Oklahoma City, Oklahoma 73105
For Immediate Release: May 2, 2011
Intern Hailey Mathis with Senate President Pro Tem Brian
Senate Calendar Clerk Karen Fleet gives intern Hailey Mathis
legislation for delivery to the House.
May 3rd survivor learning about government
through Senate internship; hopes to lobby for disabled
“The only real limits are the ones you put on
yourself.” Those are inspirational words, but even more so
when you learn about the person behind them. Hailey Mathis is studying
political science and history at the University of Oklahoma and
balances her class schedule with an internship at the Oklahoma State
Senate. She’s also a survivor of the May 3rd, 1999 tornado.
One of the most destructive and powerful storms ever seen, Hailey,
just 13 at the time, was home alone when the tornado destroyed her
Bridge Creek home and changed her life forever.
“It was completely dark, and I remember hearing people screaming
and yelling and hearing the helicopters flying over,” Hailey
recalled. “I just remember saying please God, don’t
let me be paralyzed.”
Trapped in the rubble waiting to be rescued, Hailey said she already
knew what doctors would later confirm—she was now a quadriplegic.
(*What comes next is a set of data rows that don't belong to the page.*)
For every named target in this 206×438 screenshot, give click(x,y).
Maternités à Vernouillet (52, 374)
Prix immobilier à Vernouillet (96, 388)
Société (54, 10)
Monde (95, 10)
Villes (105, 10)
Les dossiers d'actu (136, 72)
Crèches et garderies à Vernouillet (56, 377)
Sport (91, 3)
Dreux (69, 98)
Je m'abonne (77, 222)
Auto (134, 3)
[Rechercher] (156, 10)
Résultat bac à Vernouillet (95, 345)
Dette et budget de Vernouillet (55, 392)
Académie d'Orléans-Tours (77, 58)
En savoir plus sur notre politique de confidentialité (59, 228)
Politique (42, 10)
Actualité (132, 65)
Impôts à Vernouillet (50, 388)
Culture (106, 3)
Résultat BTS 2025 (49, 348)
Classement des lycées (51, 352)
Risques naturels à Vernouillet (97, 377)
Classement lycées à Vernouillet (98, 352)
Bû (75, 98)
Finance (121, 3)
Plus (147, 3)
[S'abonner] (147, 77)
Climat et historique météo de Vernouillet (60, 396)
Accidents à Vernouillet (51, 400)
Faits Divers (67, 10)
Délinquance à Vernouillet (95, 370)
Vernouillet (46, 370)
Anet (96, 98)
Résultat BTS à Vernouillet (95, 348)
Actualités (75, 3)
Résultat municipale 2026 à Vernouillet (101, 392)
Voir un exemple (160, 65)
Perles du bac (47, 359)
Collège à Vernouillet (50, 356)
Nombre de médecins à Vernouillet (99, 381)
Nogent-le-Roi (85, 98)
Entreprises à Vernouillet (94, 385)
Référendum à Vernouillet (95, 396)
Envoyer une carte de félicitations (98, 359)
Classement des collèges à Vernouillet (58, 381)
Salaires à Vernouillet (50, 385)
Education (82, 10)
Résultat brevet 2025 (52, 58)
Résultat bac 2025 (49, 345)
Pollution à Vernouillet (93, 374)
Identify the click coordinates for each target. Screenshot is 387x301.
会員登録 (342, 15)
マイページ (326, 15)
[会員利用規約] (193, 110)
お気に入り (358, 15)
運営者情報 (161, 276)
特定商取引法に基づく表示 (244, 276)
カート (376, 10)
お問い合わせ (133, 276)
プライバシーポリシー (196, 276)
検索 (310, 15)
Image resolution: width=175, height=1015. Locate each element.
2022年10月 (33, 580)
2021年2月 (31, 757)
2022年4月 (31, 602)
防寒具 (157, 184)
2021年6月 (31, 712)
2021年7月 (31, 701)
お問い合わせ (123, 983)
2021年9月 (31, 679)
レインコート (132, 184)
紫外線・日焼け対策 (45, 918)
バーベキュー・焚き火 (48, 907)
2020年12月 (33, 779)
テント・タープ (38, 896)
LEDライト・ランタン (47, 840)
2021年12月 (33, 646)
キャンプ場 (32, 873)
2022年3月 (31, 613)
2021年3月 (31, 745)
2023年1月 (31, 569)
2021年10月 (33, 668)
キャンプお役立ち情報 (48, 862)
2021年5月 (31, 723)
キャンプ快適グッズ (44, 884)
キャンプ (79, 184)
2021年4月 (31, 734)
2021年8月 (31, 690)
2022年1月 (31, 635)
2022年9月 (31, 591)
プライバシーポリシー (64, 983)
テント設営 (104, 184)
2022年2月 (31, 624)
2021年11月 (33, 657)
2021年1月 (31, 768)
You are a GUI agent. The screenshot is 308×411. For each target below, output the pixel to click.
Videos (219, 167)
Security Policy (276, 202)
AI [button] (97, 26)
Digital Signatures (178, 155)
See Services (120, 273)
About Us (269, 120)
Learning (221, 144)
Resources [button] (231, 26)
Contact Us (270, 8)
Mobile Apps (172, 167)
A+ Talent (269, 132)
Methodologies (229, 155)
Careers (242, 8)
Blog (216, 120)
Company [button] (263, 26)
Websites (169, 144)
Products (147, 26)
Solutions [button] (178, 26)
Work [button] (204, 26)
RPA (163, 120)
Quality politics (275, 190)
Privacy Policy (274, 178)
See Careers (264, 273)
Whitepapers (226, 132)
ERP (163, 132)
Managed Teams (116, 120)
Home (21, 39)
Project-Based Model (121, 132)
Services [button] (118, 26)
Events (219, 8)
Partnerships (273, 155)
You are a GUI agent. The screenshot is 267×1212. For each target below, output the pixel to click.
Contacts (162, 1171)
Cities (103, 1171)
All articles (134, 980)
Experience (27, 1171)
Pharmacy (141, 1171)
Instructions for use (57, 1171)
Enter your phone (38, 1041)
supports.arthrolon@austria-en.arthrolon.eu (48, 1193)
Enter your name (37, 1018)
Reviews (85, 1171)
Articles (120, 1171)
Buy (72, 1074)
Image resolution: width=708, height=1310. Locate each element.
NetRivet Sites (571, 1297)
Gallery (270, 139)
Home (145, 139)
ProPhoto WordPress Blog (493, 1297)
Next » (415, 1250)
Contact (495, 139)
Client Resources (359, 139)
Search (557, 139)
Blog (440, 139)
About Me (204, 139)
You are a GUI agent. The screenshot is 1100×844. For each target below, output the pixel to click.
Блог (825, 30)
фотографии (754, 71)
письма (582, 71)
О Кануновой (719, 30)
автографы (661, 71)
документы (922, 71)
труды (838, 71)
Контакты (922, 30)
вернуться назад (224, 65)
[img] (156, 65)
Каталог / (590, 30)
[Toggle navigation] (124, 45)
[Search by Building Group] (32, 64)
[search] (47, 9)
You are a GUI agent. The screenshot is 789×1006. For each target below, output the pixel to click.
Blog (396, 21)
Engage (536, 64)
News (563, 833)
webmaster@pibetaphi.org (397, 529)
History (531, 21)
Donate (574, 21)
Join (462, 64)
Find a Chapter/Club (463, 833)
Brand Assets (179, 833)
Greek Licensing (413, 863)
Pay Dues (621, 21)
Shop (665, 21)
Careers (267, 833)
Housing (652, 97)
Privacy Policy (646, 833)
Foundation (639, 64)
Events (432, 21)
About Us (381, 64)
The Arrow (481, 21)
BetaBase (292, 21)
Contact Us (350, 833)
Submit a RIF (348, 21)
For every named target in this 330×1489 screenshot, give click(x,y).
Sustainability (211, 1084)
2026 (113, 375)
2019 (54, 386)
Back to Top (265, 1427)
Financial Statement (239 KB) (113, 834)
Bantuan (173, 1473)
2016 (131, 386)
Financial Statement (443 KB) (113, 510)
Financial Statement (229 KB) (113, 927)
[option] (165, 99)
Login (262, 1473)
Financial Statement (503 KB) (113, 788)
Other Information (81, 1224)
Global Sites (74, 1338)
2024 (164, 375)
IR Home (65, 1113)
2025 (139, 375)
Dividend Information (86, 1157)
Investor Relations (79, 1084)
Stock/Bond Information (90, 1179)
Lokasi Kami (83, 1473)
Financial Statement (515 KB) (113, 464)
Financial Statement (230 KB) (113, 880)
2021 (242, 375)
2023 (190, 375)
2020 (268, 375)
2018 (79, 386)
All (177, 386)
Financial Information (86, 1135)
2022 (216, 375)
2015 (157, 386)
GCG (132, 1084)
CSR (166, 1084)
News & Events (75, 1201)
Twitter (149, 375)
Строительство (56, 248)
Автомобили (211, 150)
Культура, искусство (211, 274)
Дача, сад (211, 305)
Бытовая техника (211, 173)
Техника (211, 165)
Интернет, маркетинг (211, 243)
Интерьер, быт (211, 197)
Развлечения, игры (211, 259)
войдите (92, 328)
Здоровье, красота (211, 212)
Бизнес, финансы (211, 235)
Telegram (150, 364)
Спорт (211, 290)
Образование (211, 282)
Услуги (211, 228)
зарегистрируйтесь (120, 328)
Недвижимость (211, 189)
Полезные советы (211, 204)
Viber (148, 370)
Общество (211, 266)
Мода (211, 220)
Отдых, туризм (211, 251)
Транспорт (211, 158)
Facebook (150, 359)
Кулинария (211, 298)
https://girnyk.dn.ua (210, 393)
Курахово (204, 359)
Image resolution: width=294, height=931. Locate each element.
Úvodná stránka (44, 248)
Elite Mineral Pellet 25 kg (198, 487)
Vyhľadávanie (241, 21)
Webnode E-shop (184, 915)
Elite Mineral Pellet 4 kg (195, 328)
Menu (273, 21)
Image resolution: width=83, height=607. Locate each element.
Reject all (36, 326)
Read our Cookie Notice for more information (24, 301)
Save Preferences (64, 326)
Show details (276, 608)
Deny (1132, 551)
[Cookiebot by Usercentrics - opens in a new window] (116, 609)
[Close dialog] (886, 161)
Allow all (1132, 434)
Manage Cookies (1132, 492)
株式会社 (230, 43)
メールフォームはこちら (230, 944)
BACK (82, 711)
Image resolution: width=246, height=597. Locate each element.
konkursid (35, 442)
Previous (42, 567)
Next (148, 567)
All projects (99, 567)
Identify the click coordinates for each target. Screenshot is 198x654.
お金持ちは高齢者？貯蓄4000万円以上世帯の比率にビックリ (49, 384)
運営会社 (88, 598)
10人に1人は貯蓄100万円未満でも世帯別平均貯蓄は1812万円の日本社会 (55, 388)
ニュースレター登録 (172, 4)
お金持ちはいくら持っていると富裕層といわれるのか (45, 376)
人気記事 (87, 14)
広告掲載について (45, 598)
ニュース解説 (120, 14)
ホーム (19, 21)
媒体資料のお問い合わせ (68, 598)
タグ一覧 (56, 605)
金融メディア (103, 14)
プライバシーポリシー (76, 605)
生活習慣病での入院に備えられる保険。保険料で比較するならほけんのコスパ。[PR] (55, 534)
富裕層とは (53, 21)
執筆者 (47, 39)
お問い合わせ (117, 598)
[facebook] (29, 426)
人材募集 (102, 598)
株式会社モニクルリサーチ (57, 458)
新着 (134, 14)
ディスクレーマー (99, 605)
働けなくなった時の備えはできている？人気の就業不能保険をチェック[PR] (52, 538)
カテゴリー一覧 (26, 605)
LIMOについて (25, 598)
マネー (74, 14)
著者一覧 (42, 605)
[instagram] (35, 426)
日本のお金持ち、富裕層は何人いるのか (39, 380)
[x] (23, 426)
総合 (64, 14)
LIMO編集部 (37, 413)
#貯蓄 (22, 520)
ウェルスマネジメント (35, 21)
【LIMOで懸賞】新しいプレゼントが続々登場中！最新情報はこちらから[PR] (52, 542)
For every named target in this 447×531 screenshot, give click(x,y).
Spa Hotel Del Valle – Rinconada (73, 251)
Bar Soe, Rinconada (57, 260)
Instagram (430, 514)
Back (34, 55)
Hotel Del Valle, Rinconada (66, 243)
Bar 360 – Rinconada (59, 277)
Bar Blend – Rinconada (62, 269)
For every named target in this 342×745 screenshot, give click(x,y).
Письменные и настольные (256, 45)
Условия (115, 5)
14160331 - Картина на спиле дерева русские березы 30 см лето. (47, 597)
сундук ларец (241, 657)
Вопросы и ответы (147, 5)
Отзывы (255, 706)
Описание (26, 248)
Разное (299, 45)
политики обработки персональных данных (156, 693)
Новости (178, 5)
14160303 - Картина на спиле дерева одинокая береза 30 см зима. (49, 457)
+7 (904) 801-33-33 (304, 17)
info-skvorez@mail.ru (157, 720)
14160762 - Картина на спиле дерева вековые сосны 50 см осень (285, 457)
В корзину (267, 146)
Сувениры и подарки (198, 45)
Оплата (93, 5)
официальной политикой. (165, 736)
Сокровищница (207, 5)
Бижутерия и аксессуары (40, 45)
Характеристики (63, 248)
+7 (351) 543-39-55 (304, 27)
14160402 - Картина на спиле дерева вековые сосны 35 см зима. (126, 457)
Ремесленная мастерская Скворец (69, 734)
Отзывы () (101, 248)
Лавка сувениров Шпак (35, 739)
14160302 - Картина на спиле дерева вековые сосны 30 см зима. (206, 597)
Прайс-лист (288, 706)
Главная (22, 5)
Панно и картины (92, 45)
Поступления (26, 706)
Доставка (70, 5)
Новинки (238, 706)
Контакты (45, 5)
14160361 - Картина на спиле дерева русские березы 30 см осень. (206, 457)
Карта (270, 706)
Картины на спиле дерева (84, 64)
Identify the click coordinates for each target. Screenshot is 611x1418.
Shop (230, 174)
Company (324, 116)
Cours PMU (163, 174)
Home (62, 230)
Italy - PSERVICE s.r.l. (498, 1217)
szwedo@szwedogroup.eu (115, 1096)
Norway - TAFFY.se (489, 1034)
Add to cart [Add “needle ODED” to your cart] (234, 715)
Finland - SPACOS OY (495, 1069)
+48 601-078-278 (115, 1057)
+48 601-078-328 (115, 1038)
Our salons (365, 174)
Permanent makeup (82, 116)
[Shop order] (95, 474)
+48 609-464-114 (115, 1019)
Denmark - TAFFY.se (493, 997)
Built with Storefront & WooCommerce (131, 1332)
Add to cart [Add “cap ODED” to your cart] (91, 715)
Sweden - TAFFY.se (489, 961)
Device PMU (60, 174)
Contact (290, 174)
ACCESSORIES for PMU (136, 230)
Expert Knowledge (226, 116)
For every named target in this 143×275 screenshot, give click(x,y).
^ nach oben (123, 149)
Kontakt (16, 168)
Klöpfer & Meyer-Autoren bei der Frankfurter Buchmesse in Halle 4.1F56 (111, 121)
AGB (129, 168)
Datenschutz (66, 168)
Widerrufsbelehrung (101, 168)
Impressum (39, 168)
She admits it was hard at first, but she remained focused on learning
to do things on her own. Hailey also said that her friends who’d
all known her long before she became paralyzed never treated her
differently afterwards, so she really didn’t ever think about
herself as being disabled.
An advanced placement (AP) government class in high school sparked
Hailey’s interest in politics. As a political science student,
she applied online for an internship with the State Senate. She
said the experience has been very interesting, but she isn’t
interested in seeking public office herself.
“I think maybe something more behind the scenes,” Hailey
said. “I think I’d really be interested in being a lobbyist
on behalf of people with disabilities.”
Hailey has already has some experience along those lines. She’s
a member of the Oklahoma Rehabilitation Council, a statewide advocacy
organization and recently participated in People with Disabilities
Awareness Day at the State Capitol.
Senate President Pro Tempore Brian Bingman was Mayor of Sapulpa
12 years ago. The same tornado that injured Hailey touched down
later that evening in his community. He called Hailey’s story
“I was just amazed with the progress she’s made and
the story that she told. We appreciate Hailey being up here,”
Bingman said. “Certainly we can learn from the lessons of
life that she’s gone through. What a great example to have
her up here at the Oklahoma State Senate.”